- Sunset at McLain State Park
- Location: Hancock Township, Houghton County, Michigan, United States
- Nearest city: Calumet, Michigan
- Coordinates: 47°14′13″N 88°36′33″W﻿ / ﻿47.23694°N 88.60917°W
- Area: 443 acres (179 ha)
- Elevation: 620 feet (190 m)
- Established: 1930
- Administrator: Michigan Department of Natural Resources
- Designation: Michigan state park
- Named for: Frederick J. McLain
- Website: Official website

= McLain State Park =

State Park in Houghton County, Michigan

F.J. McLain State Park is a 443 acre public recreation area on the Keweenaw Peninsula in Houghton County, Michigan. The state park is located on M-203 halfway between Hancock and Calumet. It is about 10 mi from each city. The park's offshore sights include sunsets over Lake Superior and the art deco–style Keweenaw Waterway Upper Entrance Light. (Note: The spelling of the park's name is inconsistent on road signs and in local publications, varying between "McLain", "MacLain", and "McClain". The park is often referred to by locals as "McLain's.")

==History==
The park is named after Houghton County Commissioner Frederick J. McLain, an instrumental figure in securing land for the site in the 1930s.
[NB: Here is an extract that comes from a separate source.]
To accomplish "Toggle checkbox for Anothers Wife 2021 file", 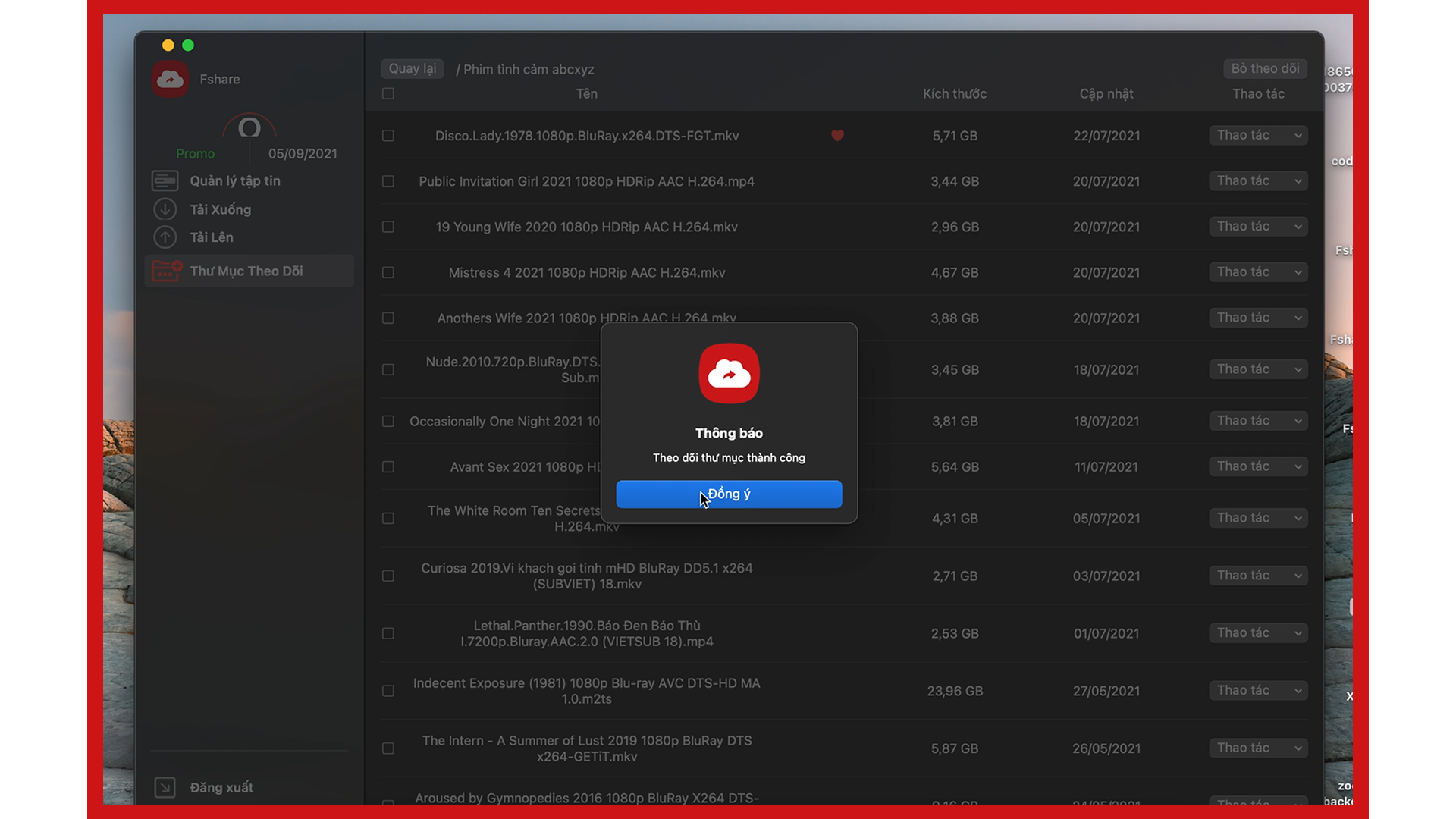I will click(388, 318).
Laborers working through the Work Projects Administration (WPA) performed most of the park's construction. A new entrance and contact station were built in 1965, following the relocation of M-203. (Note: From 1976 to 2017, the park was the site of Keweenaw Day (K-Day), a "registered student organization fair" held by Michigan Technological University during the first week of the fall semester. The event is now held at a park in Chassell.)

==Activities and amenities==
The park offers fishing, picnicking, hiking and cross-country skiing trails, camping, and cabins. While the majority of the shoreline is rocky, a stretch known as the Breakwaters near the Keweenaw Waterway at the park's southern end provides a sandy beach for swimming.